Wednesday, November 9, 2011

Relation...whahhh???

Realizations can be like pin pricks to your tush, but they can be most beneficial.  For example, I realized the other night, as I was yet again delirious with fever, that the last 2 years of my life can be summed up in several episodes of Sex and the City (1 1/2 years can be thrown out of the equation). Instead of running down the street screaming in fear, I decided to embrace the fact and run WITH it. My life is my life and I love learning from it...just never at the moment that it's happening. Like in matters of love, I have seen good and bad and irrational when it comes to relationships/dating/singledom. I've fallen for men maybe only twice, but I've wanted to fall many times over. What I really wonder is how many have ever fallen for me? Though, I'll be honest when I say that while I wonder, I'll lose interest in about an hour. The past is the past and it bears no weight on my life at present. Just the cat being curious.

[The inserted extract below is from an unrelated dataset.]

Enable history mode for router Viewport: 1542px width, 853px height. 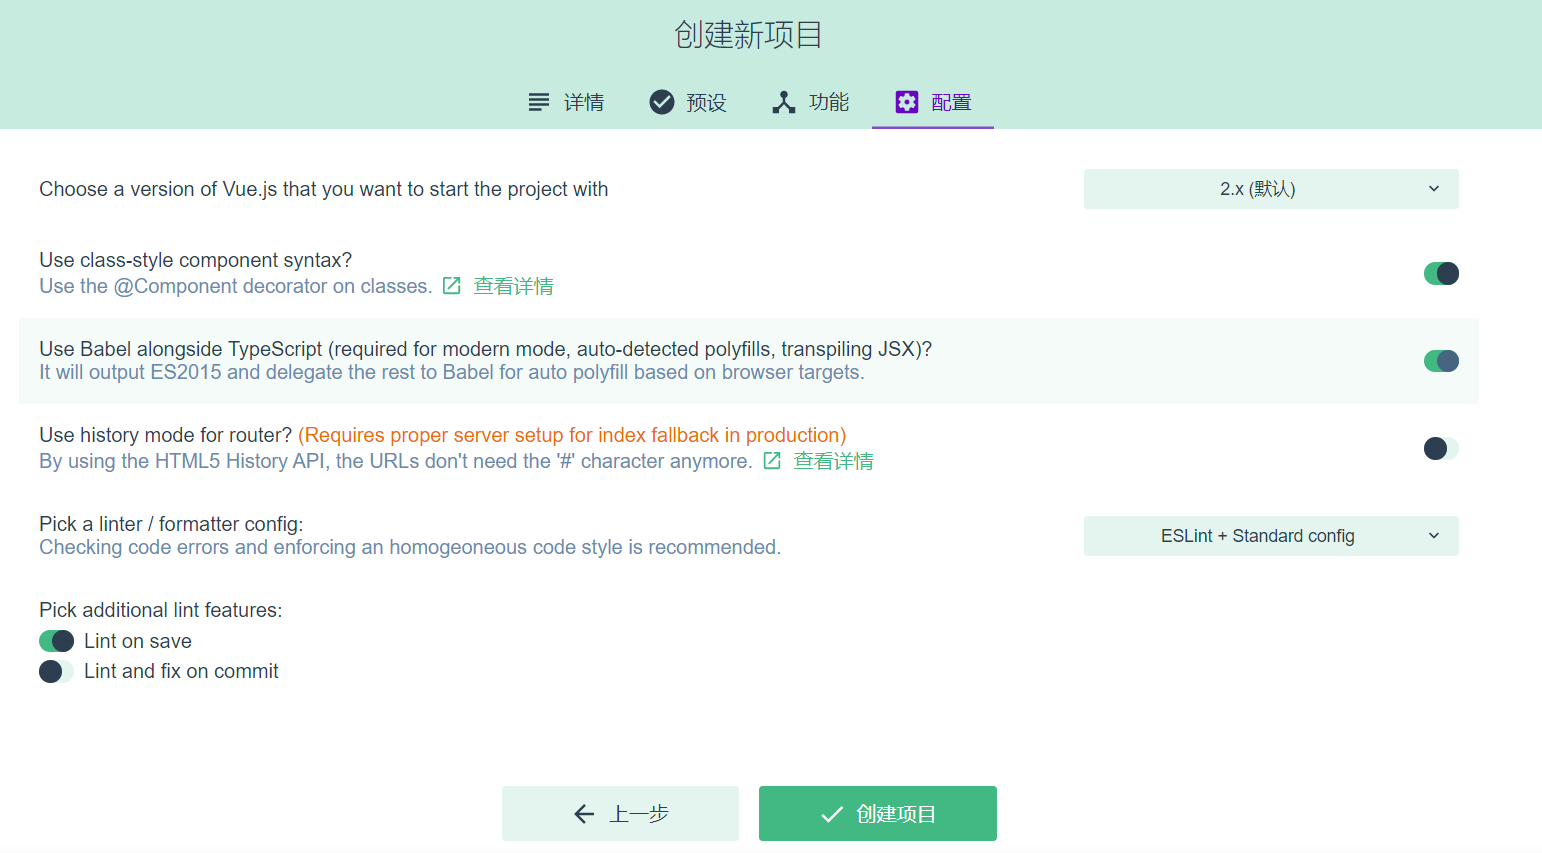click(x=1441, y=448)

But what makes a good relationship? Many say this is relative; it's different for everyone. For me, I can probably, but not completely, sum it up with a few key components:
  • Exclusivity - Sure, I've had my casual relationships; but, when someone makes it clear that the casualness is preferred, then it's also clear that the relationship won't grow beyond that.( "We're not the exception; we're the rule." ~ He's Just Not That Into You) Don't get me wrong. That doesn't make that type of relationship bad or negative. If that's what you're good with at the moment, then it may be ideal for you. There have been times for me when this was the case. I'm just at a point where I'm ready to move past that. I can't talk future unless I know you're capable of devoting your attention to just one woman. No one wants to waste anyone's time when you consider that we don't really have much of it.
  • Communication - I don't want anyone up my ass and I don't want to be up anyone else's. I like my "me" time and I get irritated when I see friends get interrupted by phone calls or texts from their significant others when they know they're out with friends. BUT...I also don't like going days without hearing from someone and not knowing what's going on. Are you busy, not feeling like talking to me, losing interest, seeing someone else...see how this could escalate? Sometimes, it's just a matter of needing some good ole common courtesy. A simple note or reply or something to say I'm caught up but all is well. Works wonders.
  • Time - At this age, most of us have kids, jobs, etc. It's hard to divvy up that time equally. I don't ask to have as much time as your kids or your job, but I think it's important to make time for each other. Even if it's just an agreed upon date night, or whatever, one or two nights a week. Something you can depend upon, knowing you will get to see that person for sure that day/night.
  • Attention - This goes along with time and communication combined. We can assume that when we're not around each other, that we at least think about each other. But making time to see each other or to communicate somehow with each other lets the other person know they have your attention.
  • Faithfulness - See Exclusivity... Unless shown otherwise (be it miscommunication or not) we have to implicitly trust each other to be faithful. Otherwise, why even bother to start the relationship in the first place. That said, faithfulness is something that we should be able to depend on and not have to question. If you really can't hold up that end of the bargain, then tell the other person and remove yourself from the relationship immediately. Because clearly, it isn't for you.
  • Love/Devotion - Some use the "L" word sooner than others. I say if you're comfortable knowing that's how you feel, then do/say what feels right. But even if you're not there yet, there's a level of devotion that shows how much you care. If you don't feel that's being reciprocated, then is it really a relationship?
  • Sex - Argue this if you want, but I feel (at least for me) that sex is a healthy component to the relationship. It's very important to me, so if it's not a mutual thing or there's no compatibility, there will only be issues later in the relationship.
  • Availability - This is a biggie. While I understand that certain circumstances may prevent total (normal) communication via specific methods...sigh...it would be nice to know that you can call on (or email, or text, or whatever) your significant other if you needed them; i.e. locked yourself out of the house, are delirious with fever, etc. as opposed to assuming they may not even see your message until a day or two later, by which time you may be frozen solid on your door step or dead on your bathroom floor. It just kinda sucks that others can get to them faster than you can. I'm not sure there's much out there that is more frustrating than this.

And then...I move on to other girly topics like weight. I neglected this thing I pay for every month called the gym during this never ending football season. As a result (because I'm still eating the same), I've gained 5 lbs, give or take. I've made efforts at home by buying a weight bench, weights, zumba Wii game, etc. While I use all of those things at home (sometimes), I find my best motivation comes from the gym, itself. When I'm there, and after, I just simply feel good. There's only one thing better, kids, and that's "censored for young viewers". And I'll have my cake and eat it too on that note. Nonetheless, I have found that for a variety of reasons, the gym has to be a regular part of my life. There really isn't a substitute for that sort of bliss. I eat right, never starve myself, and I just have to accept the fact that I am the type of person who needs constant exercise in my routine.

But enough of all of that. I've said too much on both these topics. Off we go towards another day.